The Pennsylvania Economy League of Greater Pittsburgh (PELGP), the public policy research affiliate of the Allegheny Conference on Community Development, provides research and analysis on the most critical issues for our region’s competitiveness. The information we provide serves the business, civic and governmental leadership of southwestern Pennsylvania in support of improvements for living and doing business in the region.
The Pennsylvania Economy League (PEL) was founded in 1936 by a group of business and civic leaders seeking to improve the quality of government and promote economic development in Pennsylvania. With a rich history of civic and community involvement and its emphasis on comparative research and policy analysis, the organization holds a statewide reputation for objectivity, integrity and consensus-building.
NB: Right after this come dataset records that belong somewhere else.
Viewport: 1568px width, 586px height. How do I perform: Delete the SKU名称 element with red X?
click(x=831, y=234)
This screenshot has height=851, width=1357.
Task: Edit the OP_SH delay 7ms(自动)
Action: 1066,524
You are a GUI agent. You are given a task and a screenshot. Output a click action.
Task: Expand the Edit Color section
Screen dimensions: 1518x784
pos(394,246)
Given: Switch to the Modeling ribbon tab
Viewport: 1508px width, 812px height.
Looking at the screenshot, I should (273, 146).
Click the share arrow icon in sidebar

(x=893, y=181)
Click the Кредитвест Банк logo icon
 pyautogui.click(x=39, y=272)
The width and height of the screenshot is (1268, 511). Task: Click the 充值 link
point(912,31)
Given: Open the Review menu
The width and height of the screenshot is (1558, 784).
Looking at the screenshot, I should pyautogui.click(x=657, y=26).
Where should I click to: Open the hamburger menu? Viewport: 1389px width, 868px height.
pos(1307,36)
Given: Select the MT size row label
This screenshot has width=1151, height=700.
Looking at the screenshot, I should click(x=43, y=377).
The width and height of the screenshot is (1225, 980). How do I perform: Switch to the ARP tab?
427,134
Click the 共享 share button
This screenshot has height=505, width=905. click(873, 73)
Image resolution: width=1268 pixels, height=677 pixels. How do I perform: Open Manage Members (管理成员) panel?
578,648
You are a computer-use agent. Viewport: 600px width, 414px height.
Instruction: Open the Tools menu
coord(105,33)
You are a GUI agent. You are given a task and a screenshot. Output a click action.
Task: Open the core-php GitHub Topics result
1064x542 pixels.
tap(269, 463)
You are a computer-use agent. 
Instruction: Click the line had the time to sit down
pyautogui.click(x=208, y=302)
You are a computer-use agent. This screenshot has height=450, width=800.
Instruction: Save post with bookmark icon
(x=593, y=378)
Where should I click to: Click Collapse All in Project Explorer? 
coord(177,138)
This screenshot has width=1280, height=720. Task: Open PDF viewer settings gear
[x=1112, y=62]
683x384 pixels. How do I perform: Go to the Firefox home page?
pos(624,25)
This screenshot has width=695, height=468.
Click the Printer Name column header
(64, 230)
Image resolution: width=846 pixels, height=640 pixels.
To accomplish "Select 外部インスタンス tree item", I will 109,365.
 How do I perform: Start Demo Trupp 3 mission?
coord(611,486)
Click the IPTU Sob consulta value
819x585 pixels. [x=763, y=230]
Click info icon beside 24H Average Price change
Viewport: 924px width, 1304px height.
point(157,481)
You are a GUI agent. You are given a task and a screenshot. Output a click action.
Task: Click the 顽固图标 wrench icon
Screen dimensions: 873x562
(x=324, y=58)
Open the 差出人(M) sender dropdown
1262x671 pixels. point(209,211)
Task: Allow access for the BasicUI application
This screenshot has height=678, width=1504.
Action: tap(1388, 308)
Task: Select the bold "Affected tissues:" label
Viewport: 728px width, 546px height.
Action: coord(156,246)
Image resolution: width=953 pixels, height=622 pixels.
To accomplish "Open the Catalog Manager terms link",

While always based upon these principles, the particular role of PEL throughout the decades has adjusted to meet the needs of the region.
During the Depression years, as state and local governments adjusted to handle new responsibilities, much of PEL's initial structure and programs were based on existing taxpayer and municipal reform agendas, developed in response to growing concern about public expenditures and taxation. Through the remainder of the 1930s, PEL worked to establish itself as a statewide research organization as well as a fiscal and administrative consultant and advisor to public officials. It continued to serve those functions during and after World War II, when focus shifted away from social concerns and economic needs, pre-war budget deficits were replaced with surpluses, and state and local debts stabilized.
By the 1950s, the PEL had established itself as a reputable and reliable source of assistance to both taxpayers and public officials. During this period, PEL's Western Division (Pennsylvania Economy League of Greater Pittsburgh) played a key role in Pittsburgh's Renaissance, working closely with the Allegheny Conference on Community Development. Its studies and recommendations also resulted in the development of Action Housing.
Throughout the 1960s and 1970s the progressive expansion of public functions and programs produced a growing need for larger, formal management consultation and research projects, which PEL stepped in to provide. It continued to perform day-to-day routine services but also worked on such projects as the development of the United Way in Allegheny County and the production of recommendations that helped to form the Allegheny County Department of Administration.
In 1967-1968, PEL played an instrumental role in the planning and execution of Pennsylvania’s Constitutional Convention by leading its Preparatory Committee. Major outcomes of the Convention included the ability of counties and municipalities to adopt home rule charters and an overhaul of the judicial system.
In recent decades, PEL served increasingly as a research advisor to – and occasionally member of – official study commissions appointed by public officials and governing bodies to deal with high priority and often controversial public issues. It has a long history of involvement, for instance, with efforts to streamline local government operations for increased efficiency and effectiveness and enhance City/County cooperation, which continues today.
Since the 1980s, a growing trend has been to depend on PEL for comprehensive public policy research, analysis, and planning for government and civic agencies. This shift eventually led the organization to become an important instrument for building consensus among private leadership – a function that is further enhanced today through its affiliation with the Allegheny Conference.
PEL efforts during the 1980s and 1990s include the successful promotion of the new Pittsburgh International Airport and efforts that led to the improvements of Westmoreland County government. In 1982 PEL published a two-year study documenting that the City of Pittsburgh was a "regional city with a local tax base." In 1993 a PEL report endorsed the idea of a regional asset district funded by a local sales tax, as well as the sales tax as an appropriate substitute for the personal property tax. The local option sales tax was implemented in Allegheny County in 1994.
In 2000, the Pennsylvania Economy League of Greater Pittsburgh (PELGP) entered into a “joint venture” with the Allegheny Conference on Community Development, the Greater Pittsburgh Chamber of Commerce and the Pittsburgh Regional Alliance (PRA) that brought the four organizations together under a common CEO. The relationship was formalized into a strategic affiliation in 2003, with a single membership, staff and strategic plan supporting and guiding the activities of all four affiliates under the leadership of the Allegheny Conference board of directors. The structure plays to the strengths of each organization – the research and analysis expertise of PELGP, the advocacy efforts of the Chamber, and the marketing intelligence capabilities of the PRA. These strengths, guided by private sector leadership, enable an efficient model for regional improvement.